=== Work item ===
Show each line of the data below that has the string "column" in it.

=== Recorded data ===
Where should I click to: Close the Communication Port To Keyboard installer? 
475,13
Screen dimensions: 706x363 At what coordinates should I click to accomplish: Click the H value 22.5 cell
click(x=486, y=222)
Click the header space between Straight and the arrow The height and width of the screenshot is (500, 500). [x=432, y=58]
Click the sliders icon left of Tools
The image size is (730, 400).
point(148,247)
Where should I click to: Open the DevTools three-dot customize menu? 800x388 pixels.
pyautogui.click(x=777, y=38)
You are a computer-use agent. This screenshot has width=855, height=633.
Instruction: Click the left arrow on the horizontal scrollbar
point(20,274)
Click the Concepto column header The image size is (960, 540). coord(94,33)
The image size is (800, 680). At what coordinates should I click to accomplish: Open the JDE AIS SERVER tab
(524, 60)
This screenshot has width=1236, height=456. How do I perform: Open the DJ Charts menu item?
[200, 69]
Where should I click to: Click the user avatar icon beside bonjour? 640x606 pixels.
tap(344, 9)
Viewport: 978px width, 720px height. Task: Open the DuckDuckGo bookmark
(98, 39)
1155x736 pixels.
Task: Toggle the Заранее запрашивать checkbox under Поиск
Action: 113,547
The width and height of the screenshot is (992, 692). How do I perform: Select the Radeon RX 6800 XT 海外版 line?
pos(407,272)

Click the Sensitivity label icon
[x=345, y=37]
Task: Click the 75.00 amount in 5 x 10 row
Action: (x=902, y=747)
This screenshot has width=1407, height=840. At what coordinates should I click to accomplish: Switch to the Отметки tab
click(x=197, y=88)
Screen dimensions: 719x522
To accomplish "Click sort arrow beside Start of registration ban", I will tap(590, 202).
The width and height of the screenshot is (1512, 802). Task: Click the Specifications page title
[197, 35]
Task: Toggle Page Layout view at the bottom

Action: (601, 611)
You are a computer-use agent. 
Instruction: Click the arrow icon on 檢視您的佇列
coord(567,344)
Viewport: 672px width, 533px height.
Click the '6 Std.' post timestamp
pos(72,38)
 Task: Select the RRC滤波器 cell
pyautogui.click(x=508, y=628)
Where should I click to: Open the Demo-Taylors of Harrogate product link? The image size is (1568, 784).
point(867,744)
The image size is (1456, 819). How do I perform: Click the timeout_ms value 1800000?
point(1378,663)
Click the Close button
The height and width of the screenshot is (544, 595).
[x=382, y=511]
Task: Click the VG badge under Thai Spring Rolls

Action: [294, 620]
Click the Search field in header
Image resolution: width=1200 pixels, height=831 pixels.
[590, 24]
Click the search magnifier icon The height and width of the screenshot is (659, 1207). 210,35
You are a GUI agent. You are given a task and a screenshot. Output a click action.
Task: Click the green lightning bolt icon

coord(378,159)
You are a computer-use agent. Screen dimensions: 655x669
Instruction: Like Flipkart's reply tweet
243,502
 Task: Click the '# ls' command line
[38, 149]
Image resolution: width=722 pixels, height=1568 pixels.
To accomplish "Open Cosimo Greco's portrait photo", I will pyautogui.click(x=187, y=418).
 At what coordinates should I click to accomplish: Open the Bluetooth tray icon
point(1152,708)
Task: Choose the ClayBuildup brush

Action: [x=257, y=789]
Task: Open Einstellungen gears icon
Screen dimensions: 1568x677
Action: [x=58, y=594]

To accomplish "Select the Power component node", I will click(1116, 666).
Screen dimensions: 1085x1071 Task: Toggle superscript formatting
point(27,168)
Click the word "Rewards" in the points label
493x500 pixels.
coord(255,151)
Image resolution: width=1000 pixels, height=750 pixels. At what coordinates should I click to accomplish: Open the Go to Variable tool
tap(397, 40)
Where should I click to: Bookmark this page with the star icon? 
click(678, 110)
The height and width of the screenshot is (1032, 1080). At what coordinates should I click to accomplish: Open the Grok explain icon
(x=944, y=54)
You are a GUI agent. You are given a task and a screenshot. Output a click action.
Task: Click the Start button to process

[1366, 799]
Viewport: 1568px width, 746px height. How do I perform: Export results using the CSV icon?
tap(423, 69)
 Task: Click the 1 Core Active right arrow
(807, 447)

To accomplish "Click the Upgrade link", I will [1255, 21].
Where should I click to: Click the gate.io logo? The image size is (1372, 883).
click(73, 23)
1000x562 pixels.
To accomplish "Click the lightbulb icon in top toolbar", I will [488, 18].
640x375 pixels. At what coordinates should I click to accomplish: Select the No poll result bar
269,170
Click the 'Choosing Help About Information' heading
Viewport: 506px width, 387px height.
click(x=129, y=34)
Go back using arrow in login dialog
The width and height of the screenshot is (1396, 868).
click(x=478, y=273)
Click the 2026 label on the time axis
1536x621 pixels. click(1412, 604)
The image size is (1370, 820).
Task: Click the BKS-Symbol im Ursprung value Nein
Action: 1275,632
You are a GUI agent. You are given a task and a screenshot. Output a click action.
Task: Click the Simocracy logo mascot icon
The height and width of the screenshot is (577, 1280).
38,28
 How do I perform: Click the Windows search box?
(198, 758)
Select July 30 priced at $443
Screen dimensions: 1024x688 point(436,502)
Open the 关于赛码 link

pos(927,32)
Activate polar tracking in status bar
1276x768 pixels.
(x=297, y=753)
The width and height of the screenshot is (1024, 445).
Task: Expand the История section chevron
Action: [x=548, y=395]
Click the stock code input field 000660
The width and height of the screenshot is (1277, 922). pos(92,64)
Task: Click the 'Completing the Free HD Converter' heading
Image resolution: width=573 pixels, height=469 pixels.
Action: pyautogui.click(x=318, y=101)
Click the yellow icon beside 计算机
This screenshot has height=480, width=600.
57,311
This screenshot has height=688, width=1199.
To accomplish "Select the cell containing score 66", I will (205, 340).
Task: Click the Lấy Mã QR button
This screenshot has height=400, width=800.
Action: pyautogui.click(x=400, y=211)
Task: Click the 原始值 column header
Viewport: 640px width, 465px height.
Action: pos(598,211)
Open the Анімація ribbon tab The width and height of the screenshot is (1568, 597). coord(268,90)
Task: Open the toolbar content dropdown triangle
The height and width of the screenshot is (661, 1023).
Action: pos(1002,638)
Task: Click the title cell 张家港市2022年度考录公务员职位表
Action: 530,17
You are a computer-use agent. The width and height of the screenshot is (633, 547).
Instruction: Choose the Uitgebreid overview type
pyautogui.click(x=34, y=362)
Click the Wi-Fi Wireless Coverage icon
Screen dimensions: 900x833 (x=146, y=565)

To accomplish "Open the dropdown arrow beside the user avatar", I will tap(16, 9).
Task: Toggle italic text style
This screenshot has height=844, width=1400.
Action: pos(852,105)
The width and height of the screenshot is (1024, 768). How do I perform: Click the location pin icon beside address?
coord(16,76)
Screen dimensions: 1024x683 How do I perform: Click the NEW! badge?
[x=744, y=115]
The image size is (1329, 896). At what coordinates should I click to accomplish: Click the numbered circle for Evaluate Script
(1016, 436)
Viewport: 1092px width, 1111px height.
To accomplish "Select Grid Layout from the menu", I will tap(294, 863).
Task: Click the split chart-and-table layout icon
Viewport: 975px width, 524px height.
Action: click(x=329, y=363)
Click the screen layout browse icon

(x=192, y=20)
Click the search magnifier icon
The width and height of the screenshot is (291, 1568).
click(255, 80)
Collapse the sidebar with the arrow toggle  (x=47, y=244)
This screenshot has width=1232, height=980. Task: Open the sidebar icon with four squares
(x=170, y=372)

=== Response below ===
Click the Concepto column header The image size is (960, 540). coord(94,33)
Task: Click the 原始值 column header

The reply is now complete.